I believe that Trump’s lies and hideously racist statements about immigrants have been some of the most hateful things I’ve ever seen and/or heard. Some of it was right out of a Nazi playbook. Compare some of his statements to transcripts of Hitler’s speeches and tell me they’re not similar.
Sexually assaulting women is really, really hateful. Justifying it or denying it is hateful.
Helping instigate an insurrection against the U.S. government is hateful. The violence of that mob was hateful. Republican politicians roundly condemned it at the time, but now are rewriting history and claiming that it was a patriotic protest. That’s hateful.
Pardoning all of those involved, including those who had criminal records before Jan. 6th, is hateful.

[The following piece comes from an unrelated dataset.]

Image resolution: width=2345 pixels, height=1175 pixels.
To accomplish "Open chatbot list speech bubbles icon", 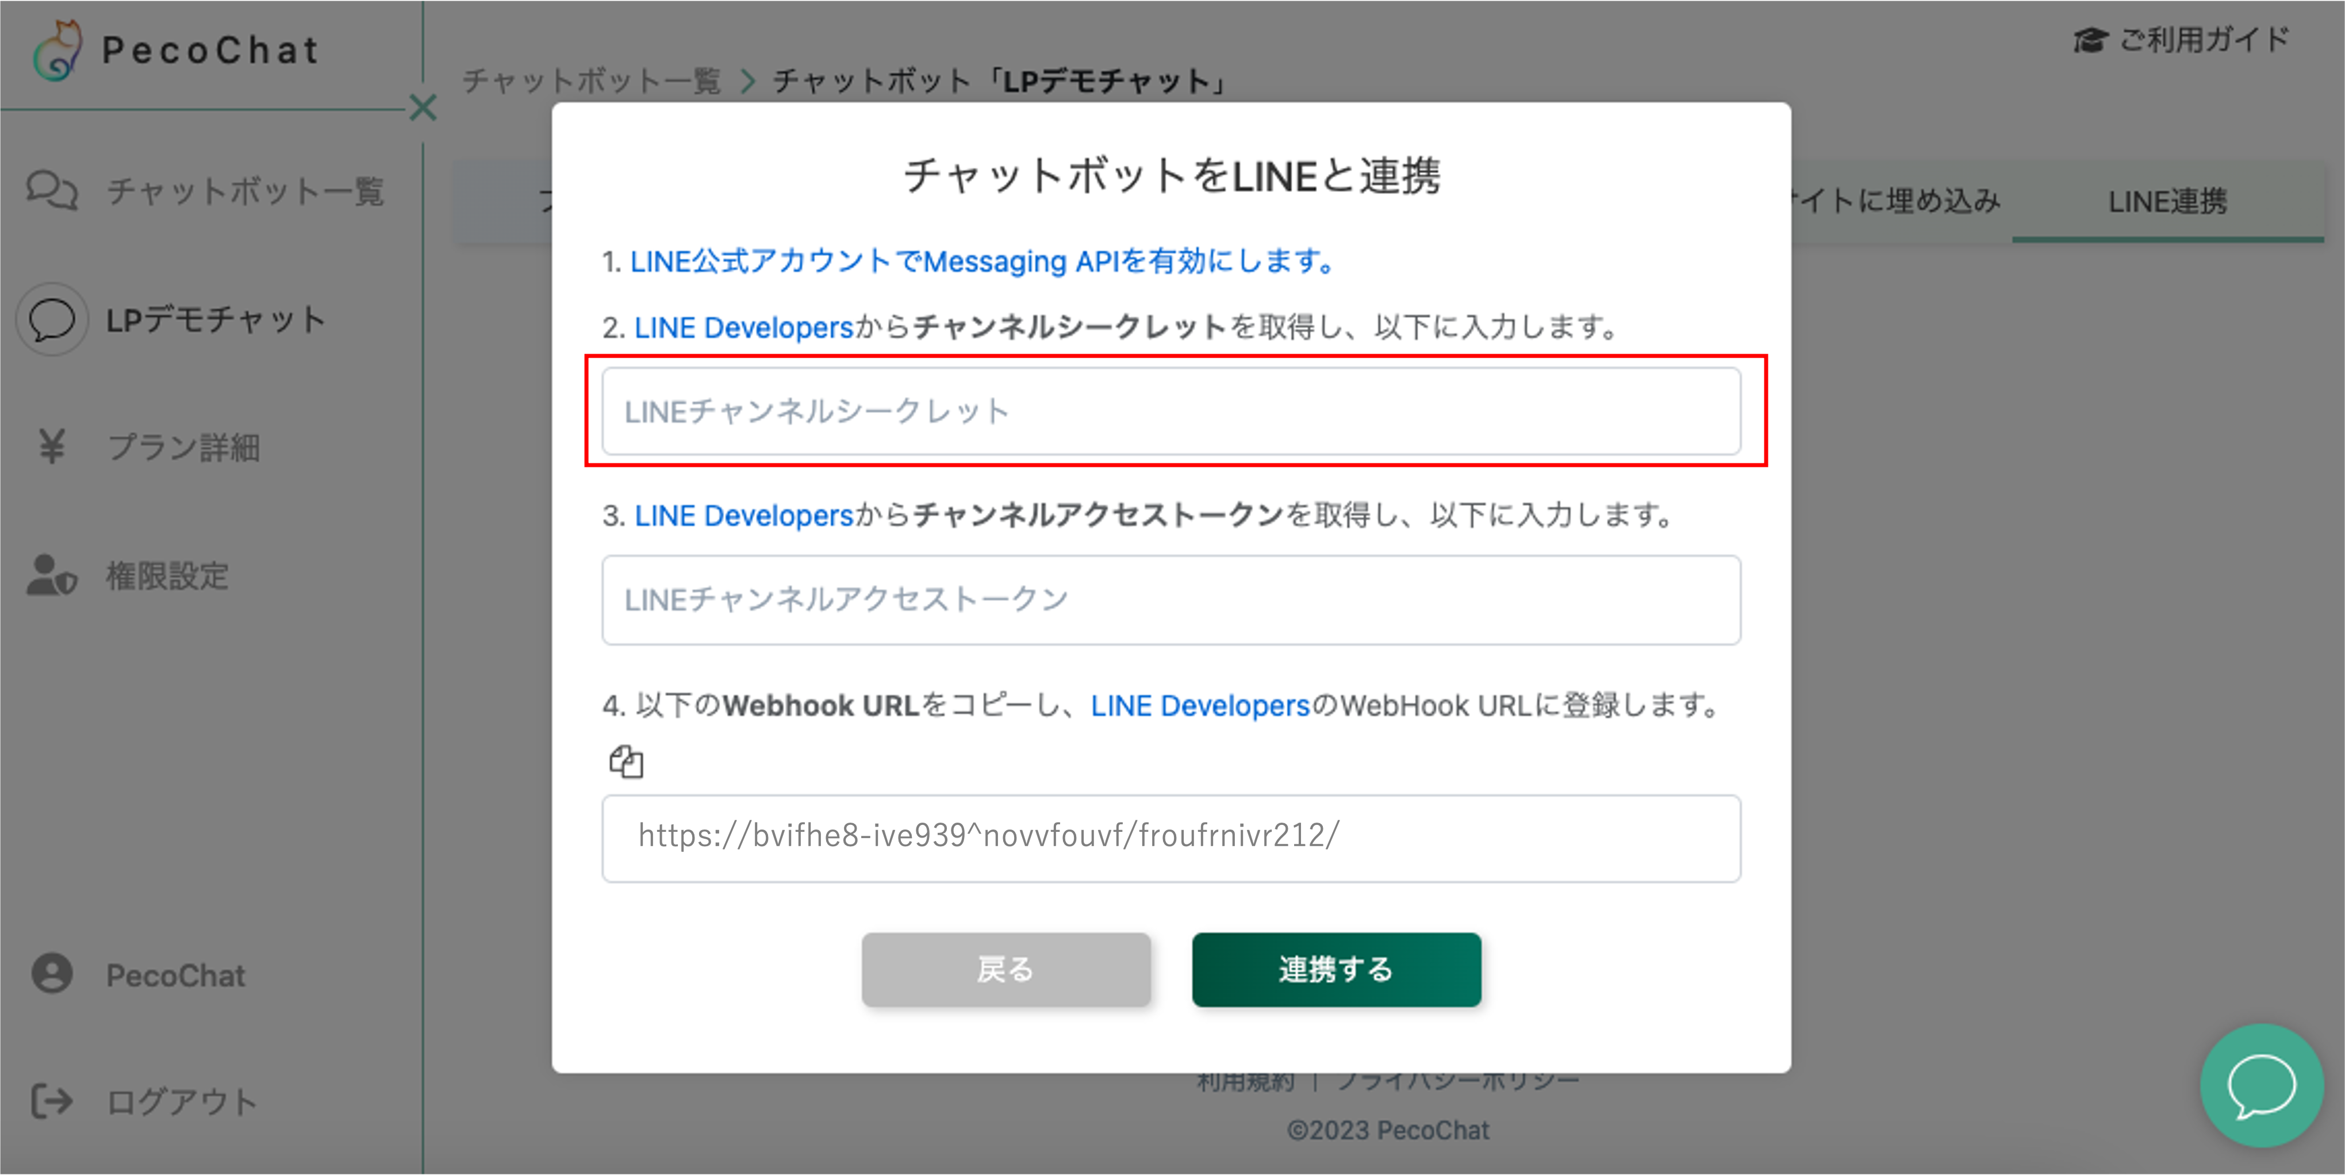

Wearing a “Camp Auschwitz” tee-shirt was the epitome of hateful. That man was celebrating the attempted extermination of a race. My calling him a racist piece of filth isn’t hateful. Any man who supports the killing of 6 million Jews is racist filth.
So were the many people waving swastika flags. That was hateful.
I believe, and you’ll probably really disagree with this one, that waving or flying the Stars and Bars is hateful. It’s not about celebrating “southern culture.” It’s about glorifying the attempt to create a country with ownership of human beings as its primary organizing principle.
The pardon of Ross Ulbricht, one of the world’s most prolific drug dealers, absolutely infuriates me. He’s up there with any of the worst Latin American drug lords. Remember how I mentioned to you that I don’t use the word “evil” lightly? He’s not only hateful, but evil. Letting him walk the streets goes beyond hateful to absolute evil.
We know a therapist at the VA in San Francisco who has lamented that the office is in chaos. His groups dealing with vet suicide have been cancelled, people have been fired, and others are quitting before they get fired. This is at the VA, an organization charged with helping American veterans! That’s hateful. Anyone who would do that is hateful. And dare I say, anyone who would accept it is hateful.
Bringing much of the work at NIH to a halt is hateful, because research into cancer and other diseases save lives. Decimating the Dept. of Health and Human services, which will soon take place, is hateful.
I could go on and on, but you get the point. You can call me angry all you want, but don’t call me hateful. Responding angrily to hateful things is not hateful. It’s human. But having said all of this, I have to agree with Brene Brown: “When we are in pain and fear, anger and hate are our go-to emotions.” I’m really afraid of living in a time and place that accepts the ugliness of Trumpism, and that fear is frequently manifesting as anger.
(The above piece was written weeks ago. Had it been written yesterday, the list of hateful actions taken by Trump and Musk would be pages and pages. Literally everything they do is hateful.)